**Task brief:** Output every line of the material below as a JSON list of strings, one string per line, leaving out blank lines.

Pixel coordinate grounding data
* * * *

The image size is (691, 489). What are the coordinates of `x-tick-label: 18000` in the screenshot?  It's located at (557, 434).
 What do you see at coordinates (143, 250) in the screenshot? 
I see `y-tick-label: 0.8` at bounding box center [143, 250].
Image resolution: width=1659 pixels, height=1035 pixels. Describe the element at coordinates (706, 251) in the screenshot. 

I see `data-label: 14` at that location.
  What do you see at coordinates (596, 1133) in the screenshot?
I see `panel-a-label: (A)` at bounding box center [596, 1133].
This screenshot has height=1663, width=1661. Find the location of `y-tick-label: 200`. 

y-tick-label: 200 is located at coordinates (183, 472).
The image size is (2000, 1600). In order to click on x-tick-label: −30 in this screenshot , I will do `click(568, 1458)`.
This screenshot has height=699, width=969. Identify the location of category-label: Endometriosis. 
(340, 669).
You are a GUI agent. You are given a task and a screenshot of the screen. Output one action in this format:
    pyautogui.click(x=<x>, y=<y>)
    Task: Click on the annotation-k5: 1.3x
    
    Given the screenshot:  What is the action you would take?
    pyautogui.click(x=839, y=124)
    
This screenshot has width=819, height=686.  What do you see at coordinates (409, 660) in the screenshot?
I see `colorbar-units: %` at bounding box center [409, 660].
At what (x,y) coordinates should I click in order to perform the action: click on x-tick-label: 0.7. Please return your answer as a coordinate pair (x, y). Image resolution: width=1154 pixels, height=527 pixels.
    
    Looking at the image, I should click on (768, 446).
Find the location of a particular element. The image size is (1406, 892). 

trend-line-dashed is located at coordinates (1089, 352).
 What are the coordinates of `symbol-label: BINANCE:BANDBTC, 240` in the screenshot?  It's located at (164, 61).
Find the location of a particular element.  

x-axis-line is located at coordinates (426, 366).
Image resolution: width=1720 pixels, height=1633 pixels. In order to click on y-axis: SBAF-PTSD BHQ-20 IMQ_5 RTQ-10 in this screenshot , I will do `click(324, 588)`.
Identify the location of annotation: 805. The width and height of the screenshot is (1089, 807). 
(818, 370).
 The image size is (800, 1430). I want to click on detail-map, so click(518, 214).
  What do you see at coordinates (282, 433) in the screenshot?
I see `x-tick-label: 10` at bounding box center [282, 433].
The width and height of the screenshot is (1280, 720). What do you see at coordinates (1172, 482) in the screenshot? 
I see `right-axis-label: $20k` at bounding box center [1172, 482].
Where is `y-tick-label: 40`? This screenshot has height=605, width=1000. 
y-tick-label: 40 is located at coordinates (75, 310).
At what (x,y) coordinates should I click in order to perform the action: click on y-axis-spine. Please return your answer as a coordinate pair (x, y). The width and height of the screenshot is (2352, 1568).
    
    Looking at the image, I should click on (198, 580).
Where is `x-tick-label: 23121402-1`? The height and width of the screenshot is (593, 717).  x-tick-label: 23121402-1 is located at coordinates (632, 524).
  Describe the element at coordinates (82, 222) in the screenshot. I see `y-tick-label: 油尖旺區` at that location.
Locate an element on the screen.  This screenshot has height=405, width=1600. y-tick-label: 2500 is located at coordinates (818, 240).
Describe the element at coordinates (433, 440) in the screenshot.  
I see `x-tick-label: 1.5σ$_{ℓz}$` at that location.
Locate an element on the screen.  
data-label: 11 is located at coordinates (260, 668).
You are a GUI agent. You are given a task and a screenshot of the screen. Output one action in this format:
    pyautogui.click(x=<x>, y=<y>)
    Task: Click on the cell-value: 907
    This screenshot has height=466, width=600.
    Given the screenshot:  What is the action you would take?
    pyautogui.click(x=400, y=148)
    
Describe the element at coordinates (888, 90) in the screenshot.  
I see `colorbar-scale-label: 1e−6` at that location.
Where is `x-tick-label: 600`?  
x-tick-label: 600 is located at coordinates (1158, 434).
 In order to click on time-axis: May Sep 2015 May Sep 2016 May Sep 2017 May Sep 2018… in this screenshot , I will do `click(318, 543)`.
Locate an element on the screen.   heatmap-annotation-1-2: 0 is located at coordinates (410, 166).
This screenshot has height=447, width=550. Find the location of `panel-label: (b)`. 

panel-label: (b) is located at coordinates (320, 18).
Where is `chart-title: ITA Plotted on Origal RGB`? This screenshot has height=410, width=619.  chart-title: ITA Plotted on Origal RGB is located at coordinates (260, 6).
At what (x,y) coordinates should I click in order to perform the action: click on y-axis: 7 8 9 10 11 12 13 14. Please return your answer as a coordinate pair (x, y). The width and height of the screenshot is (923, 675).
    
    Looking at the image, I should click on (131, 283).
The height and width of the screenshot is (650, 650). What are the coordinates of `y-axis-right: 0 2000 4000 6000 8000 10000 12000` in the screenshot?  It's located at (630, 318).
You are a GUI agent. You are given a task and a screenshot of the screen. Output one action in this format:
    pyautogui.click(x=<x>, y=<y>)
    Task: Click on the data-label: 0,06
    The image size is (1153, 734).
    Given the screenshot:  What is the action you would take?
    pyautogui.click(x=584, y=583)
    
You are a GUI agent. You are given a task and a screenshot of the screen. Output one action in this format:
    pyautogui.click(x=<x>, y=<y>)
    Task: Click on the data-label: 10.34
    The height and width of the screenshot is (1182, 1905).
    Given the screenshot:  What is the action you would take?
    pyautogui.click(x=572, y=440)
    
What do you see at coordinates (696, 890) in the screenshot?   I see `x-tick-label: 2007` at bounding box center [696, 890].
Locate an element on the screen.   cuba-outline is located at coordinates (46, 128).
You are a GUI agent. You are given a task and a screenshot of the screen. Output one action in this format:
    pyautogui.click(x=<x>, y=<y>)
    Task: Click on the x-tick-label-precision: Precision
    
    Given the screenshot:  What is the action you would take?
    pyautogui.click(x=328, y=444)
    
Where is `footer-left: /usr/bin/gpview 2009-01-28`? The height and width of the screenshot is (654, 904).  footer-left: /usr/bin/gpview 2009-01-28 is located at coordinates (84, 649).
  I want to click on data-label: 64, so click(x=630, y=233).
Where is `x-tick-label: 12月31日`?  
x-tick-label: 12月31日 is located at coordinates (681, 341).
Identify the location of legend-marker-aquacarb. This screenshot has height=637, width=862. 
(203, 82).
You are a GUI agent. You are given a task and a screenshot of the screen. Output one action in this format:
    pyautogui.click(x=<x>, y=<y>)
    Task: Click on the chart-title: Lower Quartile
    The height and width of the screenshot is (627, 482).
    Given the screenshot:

* * * *

**Task solution:**
[
  "The image size is (691, 489). What are the coordinates of `x-tick-label: 18000` in the screenshot?  It's located at (557, 434).",
  " What do you see at coordinates (143, 250) in the screenshot? ",
  "I see `y-tick-label: 0.8` at bounding box center [143, 250].",
  "Image resolution: width=1659 pixels, height=1035 pixels. Describe the element at coordinates (706, 251) in the screenshot. ",
  "I see `data-label: 14` at that location.",
  "  What do you see at coordinates (596, 1133) in the screenshot?",
  "I see `panel-a-label: (A)` at bounding box center [596, 1133].",
  "This screenshot has height=1663, width=1661. Find the location of `y-tick-label: 200`. ",
  "y-tick-label: 200 is located at coordinates (183, 472).",
  "The image size is (2000, 1600). In order to click on x-tick-label: −30 in this screenshot , I will do `click(568, 1458)`.",
  "This screenshot has height=699, width=969. Identify the location of category-label: Endometriosis. ",
  "(340, 669).",
  "You are a GUI agent. You are given a task and a screenshot of the screen. Output one action in this format:",
  "    pyautogui.click(x=<x>, y=<y>)",
  "    Task: Click on the annotation-k5: 1.3x",
  "    Given the screenshot:  What is the action you would take?",
  "    pyautogui.click(x=839, y=124)",
  "This screenshot has width=819, height=686.  What do you see at coordinates (409, 660) in the screenshot?",
  "I see `colorbar-units: %` at bounding box center [409, 660].",
  "At what (x,y) coordinates should I click in order to perform the action: click on x-tick-label: 0.7. Please return your answer as a coordinate pair (x, y). Image resolution: width=1154 pixels, height=527 pixels.",
  "    Looking at the image, I should click on (768, 446).",
  "Find the location of a particular element. The image size is (1406, 892). ",
  "trend-line-dashed is located at coordinates (1089, 352).",
  " What are the coordinates of `symbol-label: BINANCE:BANDBTC, 240` in the screenshot?  It's located at (164, 61).",
  "Find the location of a particular element.  ",
  "x-axis-line is located at coordinates (426, 366).",
  "Image resolution: width=1720 pixels, height=1633 pixels. In order to click on y-axis: SBAF-PTSD BHQ-20 IMQ_5 RTQ-10 in this screenshot , I will do `click(324, 588)`.",
  "Identify the location of annotation: 805. The width and height of the screenshot is (1089, 807). ",
  "(818, 370).",
  " The image size is (800, 1430). I want to click on detail-map, so click(518, 214).",
  "  What do you see at coordinates (282, 433) in the screenshot?",
  "I see `x-tick-label: 10` at bounding box center [282, 433].",
  "The width and height of the screenshot is (1280, 720). What do you see at coordinates (1172, 482) in the screenshot? ",
  "I see `right-axis-label: $20k` at bounding box center [1172, 482].",
  "Where is `y-tick-label: 40`? This screenshot has height=605, width=1000. ",
  "y-tick-label: 40 is located at coordinates (75, 310).",
  "At what (x,y) coordinates should I click in order to perform the action: click on y-axis-spine. Please return your answer as a coordinate pair (x, y). The width and height of the screenshot is (2352, 1568).",
  "    Looking at the image, I should click on (198, 580).",
  "Where is `x-tick-label: 23121402-1`? The height and width of the screenshot is (593, 717).  x-tick-label: 23121402-1 is located at coordinates (632, 524).",
  "  Describe the element at coordinates (82, 222) in the screenshot. I see `y-tick-label: 油尖旺區` at that location.",
  "Locate an element on the screen.  This screenshot has height=405, width=1600. y-tick-label: 2500 is located at coordinates (818, 240).",
  "Describe the element at coordinates (433, 440) in the screenshot.  ",
  "I see `x-tick-label: 1.5σ$_{ℓz}$` at that location.",
  "Locate an element on the screen.  ",
  "data-label: 11 is located at coordinates (260, 668).",
  "You are a GUI agent. You are given a task and a screenshot of the screen. Output one action in this format:",
  "    pyautogui.click(x=<x>, y=<y>)",
  "    Task: Click on the cell-value: 907",
  "    This screenshot has height=466, width=600.",
  "    Given the screenshot:  What is the action you would take?",
  "    pyautogui.click(x=400, y=148)",
  "Describe the element at coordinates (888, 90) in the screenshot.  ",
  "I see `colorbar-scale-label: 1e−6` at that location.",
  "Where is `x-tick-label: 600`?  ",
  "x-tick-label: 600 is located at coordinates (1158, 434).",
  " In order to click on time-axis: May Sep 2015 May Sep 2016 May Sep 2017 May Sep 2018… in this screenshot , I will do `click(318, 543)`.",
  "Locate an element on the screen.   heatmap-annotation-1-2: 0 is located at coordinates (410, 166).",
  "This screenshot has height=447, width=550. Find the location of `panel-label: (b)`. ",
  "panel-label: (b) is located at coordinates (320, 18).",
  "Where is `chart-title: ITA Plotted on Origal RGB`? This screenshot has height=410, width=619.  chart-title: ITA Plotted on Origal RGB is located at coordinates (260, 6).",
  "At what (x,y) coordinates should I click in order to perform the action: click on y-axis: 7 8 9 10 11 12 13 14. Please return your answer as a coordinate pair (x, y). The width and height of the screenshot is (923, 675).",
  "    Looking at the image, I should click on (131, 283).",
  "The height and width of the screenshot is (650, 650). What are the coordinates of `y-axis-right: 0 2000 4000 6000 8000 10000 12000` in the screenshot?  It's located at (630, 318).",
  "You are a GUI agent. You are given a task and a screenshot of the screen. Output one action in this format:",
  "    pyautogui.click(x=<x>, y=<y>)",
  "    Task: Click on the data-label: 0,06",
  "    The image size is (1153, 734).",
  "    Given the screenshot:  What is the action you would take?",
  "    pyautogui.click(x=584, y=583)",
  "You are a GUI agent. You are given a task and a screenshot of the screen. Output one action in this format:",
  "    pyautogui.click(x=<x>, y=<y>)",
  "    Task: Click on the data-label: 10.34",
  "    The height and width of the screenshot is (1182, 1905).",
  "    Given the screenshot:  What is the action you would take?",
  "    pyautogui.click(x=572, y=440)",
  "What do you see at coordinates (696, 890) in the screenshot?   I see `x-tick-label: 2007` at bounding box center [696, 890].",
  "Locate an element on the screen.   cuba-outline is located at coordinates (46, 128).",
  "You are a GUI agent. You are given a task and a screenshot of the screen. Output one action in this format:",
  "    pyautogui.click(x=<x>, y=<y>)",
  "    Task: Click on the x-tick-label-precision: Precision",
  "    Given the screenshot:  What is the action you would take?",
  "    pyautogui.click(x=328, y=444)",
  "Where is `footer-left: /usr/bin/gpview 2009-01-28`? The height and width of the screenshot is (654, 904).  footer-left: /usr/bin/gpview 2009-01-28 is located at coordinates (84, 649).",
  "  I want to click on data-label: 64, so click(x=630, y=233).",
  "Where is `x-tick-label: 12月31日`?  ",
  "x-tick-label: 12月31日 is located at coordinates (681, 341).",
  "Identify the location of legend-marker-aquacarb. This screenshot has height=637, width=862. ",
  "(203, 82).",
  "You are a GUI agent. You are given a task and a screenshot of the screen. Output one action in this format:",
  "    pyautogui.click(x=<x>, y=<y>)",
  "    Task: Click on the chart-title: Lower Quartile",
  "    The height and width of the screenshot is (627, 482).",
  "    Given the screenshot:"
]